Can't explain number of indexed pages in WMT - Google Search and SEO forum at WebmasterWorld - WebmasterWorld

Forum Moderators: Robert Charlton & goodroi

Message Too Old, No Replies

Can't explain number of indexed pages in WMT

seoholic

3:10 am on Sep 7, 2013 (gmt 0)

10+ Year Member

The number of indexed in WMT is significantly higher than expected for years.
One year ago we deleted some spam and created a sitemap using a crawler. This sitemap is still in place.
After that we deleted some of our own pages. At this time 99% of our pages in the sitemap were indexed.

WMT stats today
Indexed pages: 130k (max 155k in february)
Sitemap: 135k
Indexed pages in sitemap: 115k
Crawling is more than healthy. Google crawls 10k pages every day.

Thats leaves me with 15k pages which are not in our sitemap and therefore couldn't be found by our crawler 1 year ago.

New pages are part of this difference, but in the last year we created less than 5k pages, so at least there are 10k indexed pages I can't explain. It's a problem lasting years anyway.

More Details:
One year ago 10k spam pages were injected into our site and we removed them.
We also had a problem on Googles side with the URL parameter handling. It took them 1,5 years to discover and remove 500k(sic) URLs we used to track our ads, although the correct policy was always in place.
URL parameters account for only 2,5k pages according to WMT and are included in our sitemap anyway.
I can't find any traces of unwanted tracking URLs in Google search.

One year ago we tried to wipe out all traces of old URLs and spam. We used 410 and also applied the URL removal tool to all relevant folders, even removing good content to get rid of all remaining unwanted pages.
I can't find any traces of the old and spam pages we removed in Google search.
I can't find any new spam using site:example.com viagra etc.

Widgets on other websites account for only a handfull of indexed pages in SERPs (I should work on that). Even theoretically it can't be more than a few hundred.

Is this normal? What am I missing?

aakk9999

12:59 pm on Sep 8, 2013 (gmt 0)

WebmasterWorld Senior Member

10+ Year Member

Top Contributors Of The Month

I have seen this situation on many sites and most of them did not have any ranking problem. Firstly, WMT data could be inaccurate. For example, I often see number of pages indexed reported in WMT being quite different to the result returned in site: command. You cannot even say which one is correct or whether the right number is somewhere in between.

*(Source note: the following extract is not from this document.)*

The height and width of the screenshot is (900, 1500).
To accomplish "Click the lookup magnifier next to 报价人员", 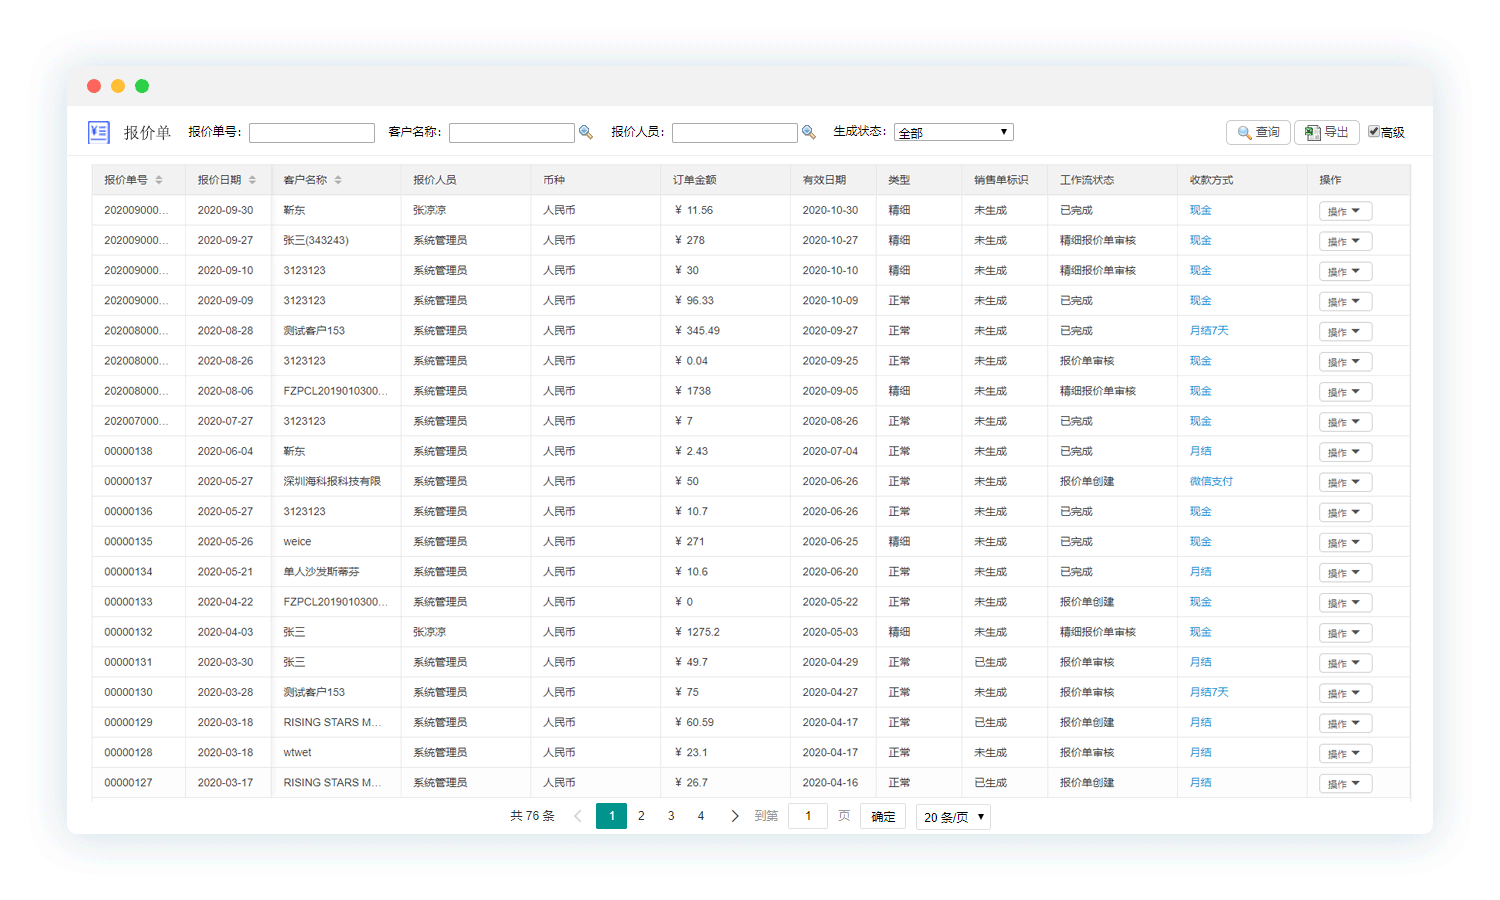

Sometimes new URLs are created because of scrapers. They scrape Google results which often has URLs truncated with ... shown and unless your server perfectly handle these and returns 404 or redirects to a know URL, then you may get additional URLs indexed. It is very difficult to find these cases (or better, all of these cases).

If your site's traffic and ranking has not been affected and if this discrepancy has been steady for a while, and you have done the sanity checks with URLs, then I would not be worried.

I have a case where a site indexed URLs in WMT has increased by 40%, stayed like this for a month and then dropped back to where it was a month before without any changes to the site. No adverse effects to traffic/ranking. I am treating this as Google bug. In the period when there was 40% rise, we checked but found nothing that could cause problems.

londrum

2:01 pm on Sep 8, 2013 (gmt 0)

WebmasterWorld Senior Member

10+ Year Member

Top Contributors Of The Month

i was thinking about this problem a couple of months ago.
i keep track of the number of indexed pages from week to week and my normal amount was between a million and a million-and-a-half. but 2 months ago it dropped down to about 150,000 -- a huge fall.
so i looked into it, and found that i only had about 350,000 pages on the entire site. the 200,000 that weren't indexed were all database generated pages which don't have any internal links on the site, which was easily fixed. but that still left a million "ghost" pages that i couldn't account for.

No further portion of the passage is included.